Normalina Sandora has obtained her Medical degree from Andalas University, Indonesia. She works as a Medical Doctor and lecturer of the Faculty of Medicine, University of Riau, Indonesia. She had taken a Master’s degree in Clinical Embryology (2009) in Monash University, Australia and currently in the final year PhD training in Tissue Engineering and Regenerative Medicine in the Institute of Medical and Biological Engineering (iMBE), University of Leeds, UK.

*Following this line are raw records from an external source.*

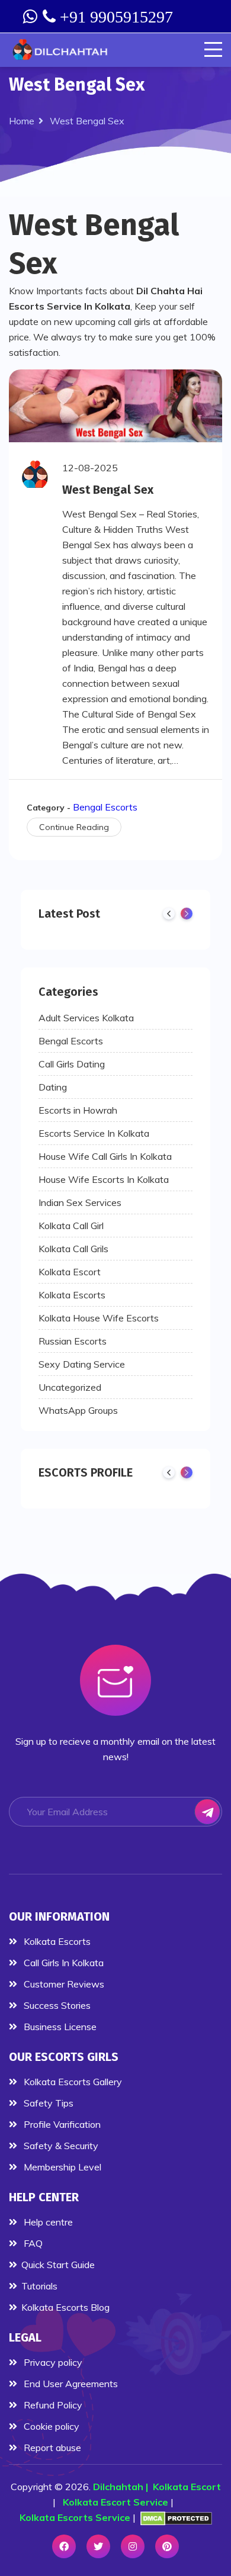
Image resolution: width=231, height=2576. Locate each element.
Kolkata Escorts (71, 1295)
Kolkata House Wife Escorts (98, 1318)
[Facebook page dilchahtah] (64, 2546)
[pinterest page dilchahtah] (167, 2546)
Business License (59, 2027)
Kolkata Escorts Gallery (71, 2082)
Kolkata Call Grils (73, 1249)
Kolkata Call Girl (71, 1225)
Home (21, 121)
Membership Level (61, 2167)
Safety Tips (47, 2103)
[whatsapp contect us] (31, 16)
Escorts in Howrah (77, 1110)
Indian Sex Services (79, 1202)
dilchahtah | (123, 2487)
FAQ (32, 2243)
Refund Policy (51, 2405)
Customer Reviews (62, 1984)
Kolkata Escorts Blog (65, 2307)
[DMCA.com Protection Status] (176, 2518)
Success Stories (56, 2005)
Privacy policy (51, 2362)
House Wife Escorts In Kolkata (103, 1179)
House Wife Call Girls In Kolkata (105, 1156)
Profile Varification (61, 2124)
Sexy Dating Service (81, 1364)
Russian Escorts (72, 1341)
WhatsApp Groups (78, 1410)
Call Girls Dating (71, 1064)
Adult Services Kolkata (86, 1018)
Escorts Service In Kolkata (93, 1133)
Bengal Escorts (105, 807)
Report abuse (51, 2447)
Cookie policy (50, 2426)
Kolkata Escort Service (115, 2502)
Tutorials (39, 2286)
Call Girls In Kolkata (62, 1963)
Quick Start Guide (58, 2265)
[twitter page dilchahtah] (98, 2546)
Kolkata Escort (69, 1272)
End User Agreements (69, 2384)
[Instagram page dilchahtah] (133, 2546)
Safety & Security (59, 2146)
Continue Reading (74, 827)
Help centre (47, 2222)
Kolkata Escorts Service (75, 2517)
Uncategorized (69, 1387)
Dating (52, 1087)
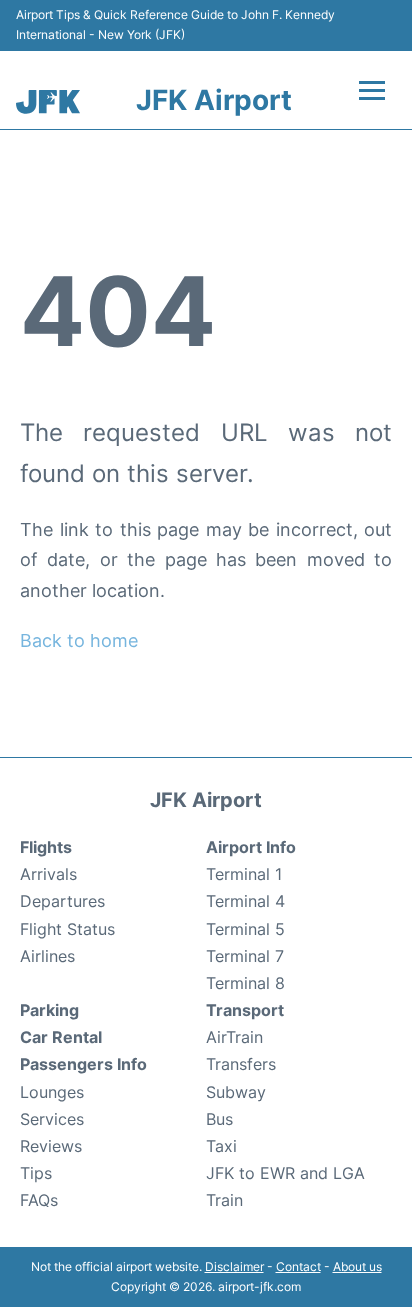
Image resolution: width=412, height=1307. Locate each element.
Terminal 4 (245, 901)
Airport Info (251, 847)
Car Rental (61, 1037)
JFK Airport (214, 100)
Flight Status (67, 929)
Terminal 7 (245, 956)
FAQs (39, 1200)
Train (224, 1200)
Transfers (241, 1064)
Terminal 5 (245, 929)
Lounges (52, 1092)
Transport (245, 1010)
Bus (219, 1119)
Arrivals (48, 874)
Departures (62, 901)
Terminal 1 (244, 874)
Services (52, 1119)
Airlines (47, 956)
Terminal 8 (245, 983)
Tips (36, 1173)
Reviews (51, 1146)
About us (357, 1266)
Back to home (79, 640)
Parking (49, 1010)
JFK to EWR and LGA (285, 1173)
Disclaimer (234, 1266)
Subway (236, 1092)
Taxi (221, 1146)
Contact (298, 1266)
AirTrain (234, 1037)
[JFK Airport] (48, 101)
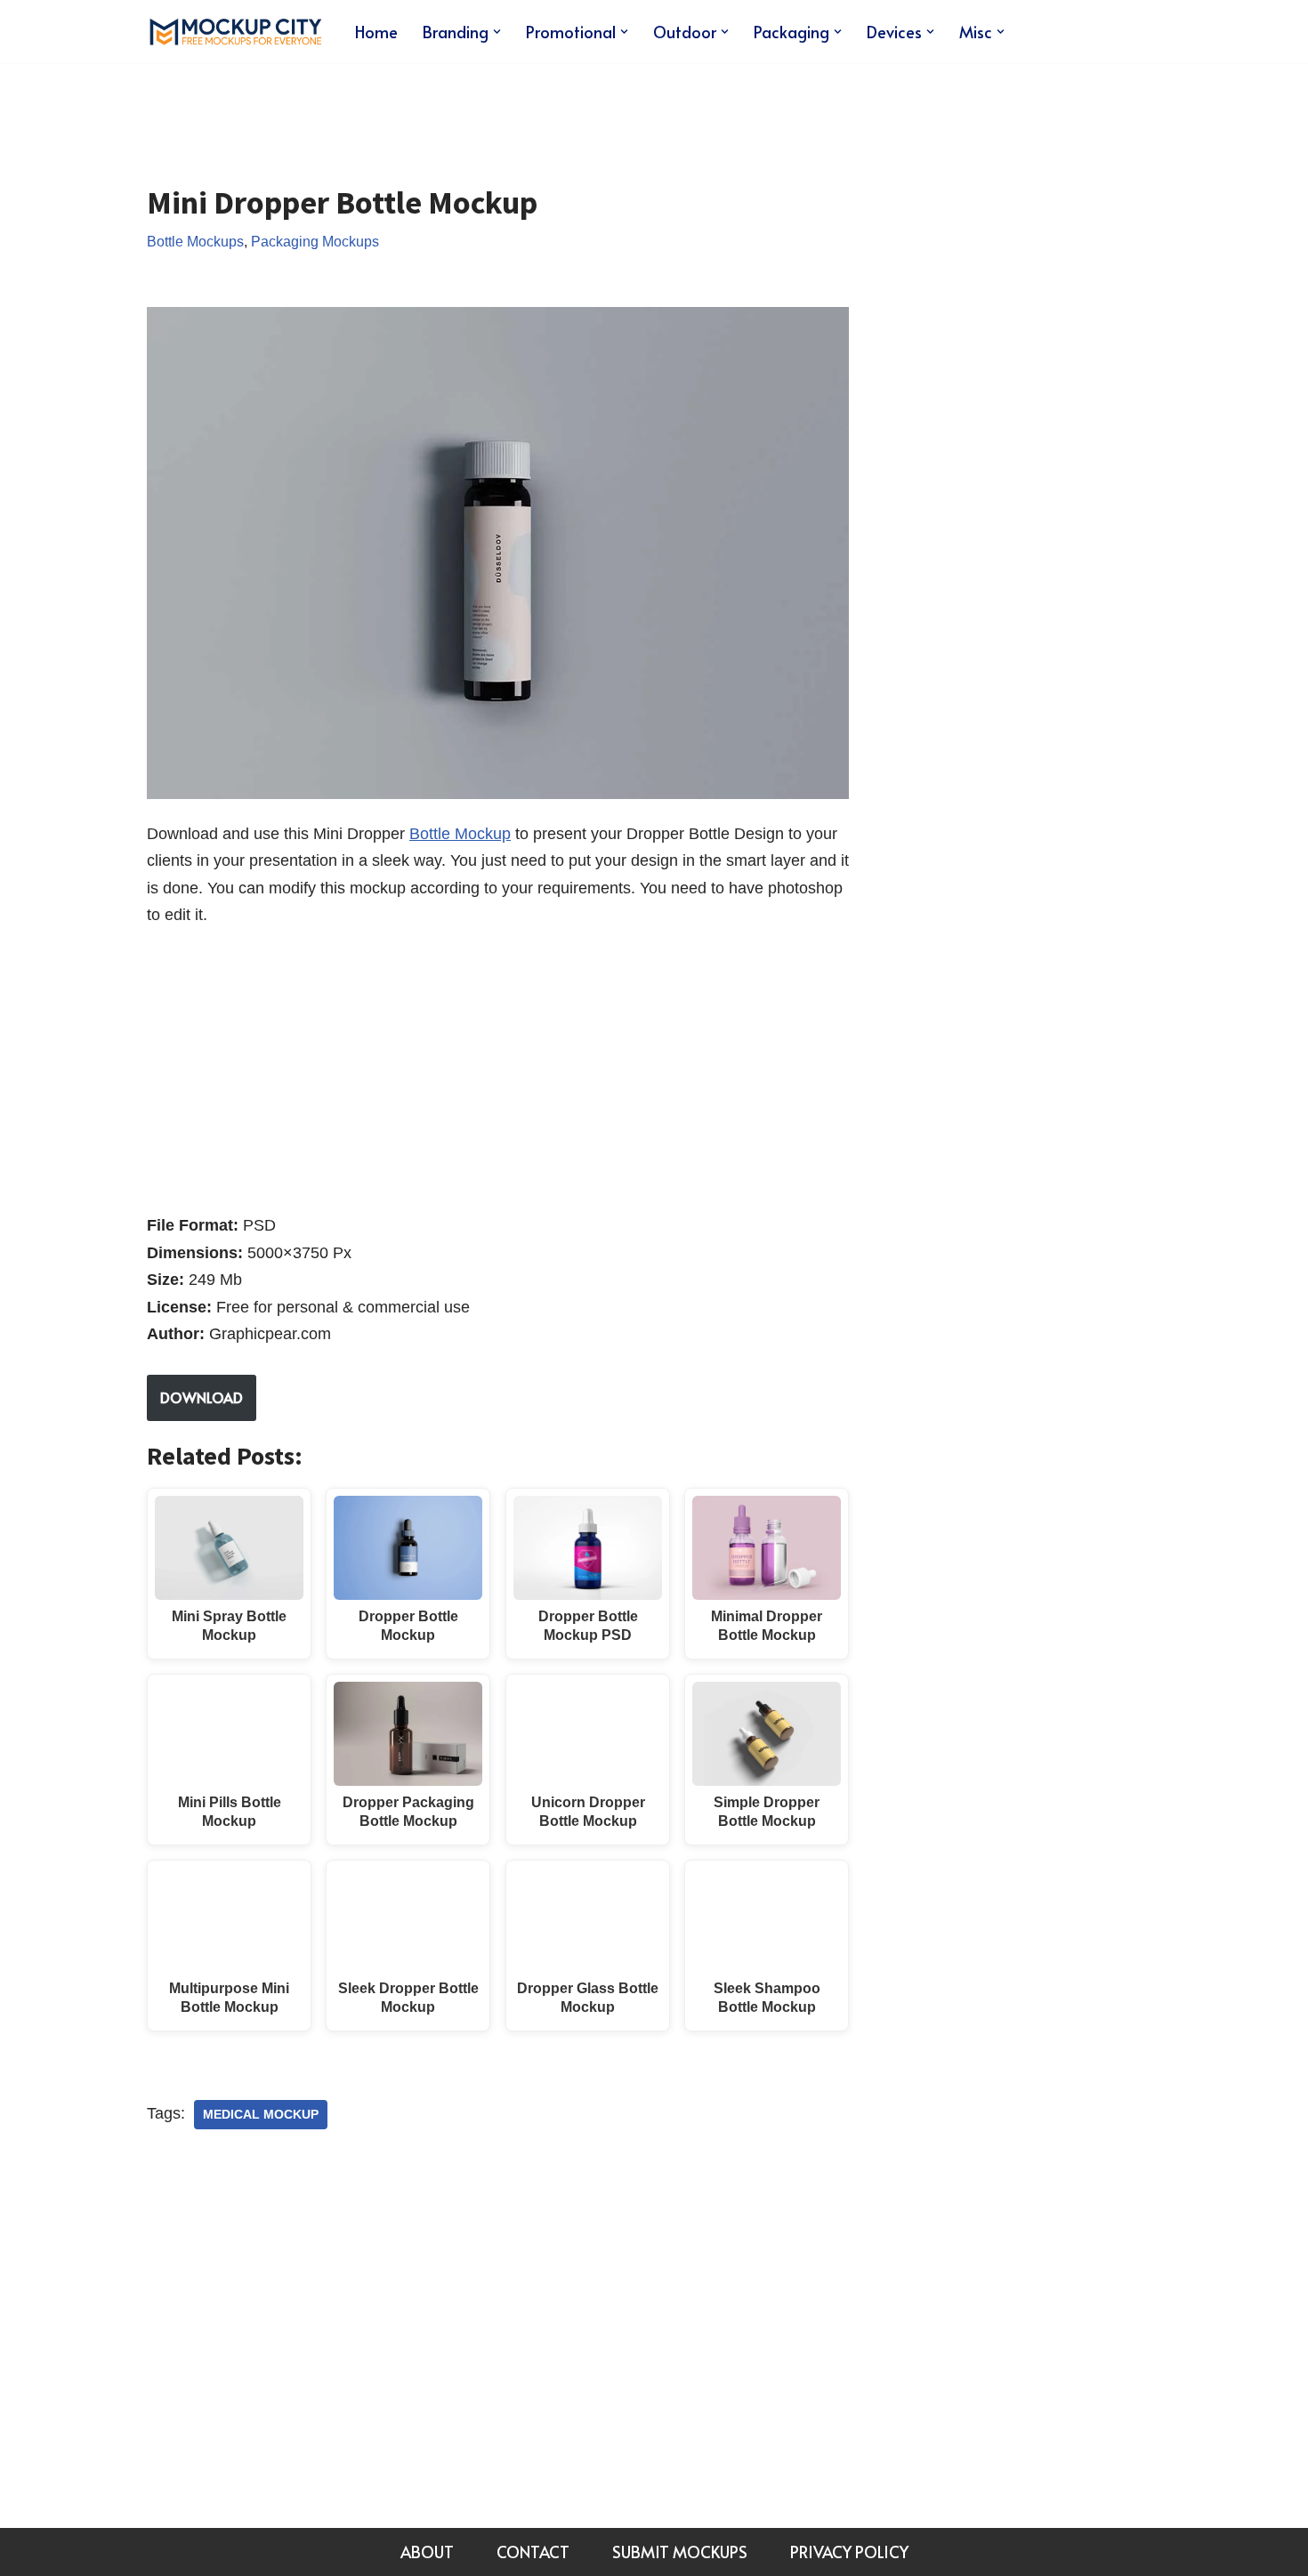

Injury of ligament is common during sports; a tear of anterior cruciate ligament requires replacement to prevent premature osteoarthritis. A decellularized biological scaffold taken from xenograft was proposed and the potentiality of the biological graft to regenerate was investigated by seeding the grafts with 105 of human bone marrow MSCs followed by 7 days of incubation in a TenCell-1 bioreactor; with and without uniaxial tensile stimulations (4, 6 and 8% and 1 Hz, 4 hours per day). For each strain group, the pre-incubation seeded tendon scaffolds were also compared. Results: The samples with mechanical stimulations showed to increase their cellularity with nuclei arranged in between the fibers. The mechanical stimulated samples demonstrated to have a higher viability compared to the unstimulated and the pre-incubation samples. No differences were found among the mechanical stimulated or the pre-incubation samples however the 6% strain group showed to have the highest viability among other strength groups. The ultimate tensile strength (UTS) of the mechanical stimulated samples was significantly higher compared to the unstimulated and the pre-incubation samples of each strain group. The mechanical stimulated samples had expressed tenogenesis gene expressions (collagen 1, collagen 3 and tenascin C) and not expressed the adipogenesis (PPARγ) and chondrogenesis (collagen 2 and Sox9) lineages. Osteopontin was expressed in the 6% strain group. The decellularized tendon scaffolds were found able to regenerate into tendon after 7 days of incubation with 4, 6 and 8% uniaxial tensile stimulations, whereas the 6% strength gave the highest cellular viability. Further investigation is needed to investigate why osteopontin was expressed in the 6% strain strength.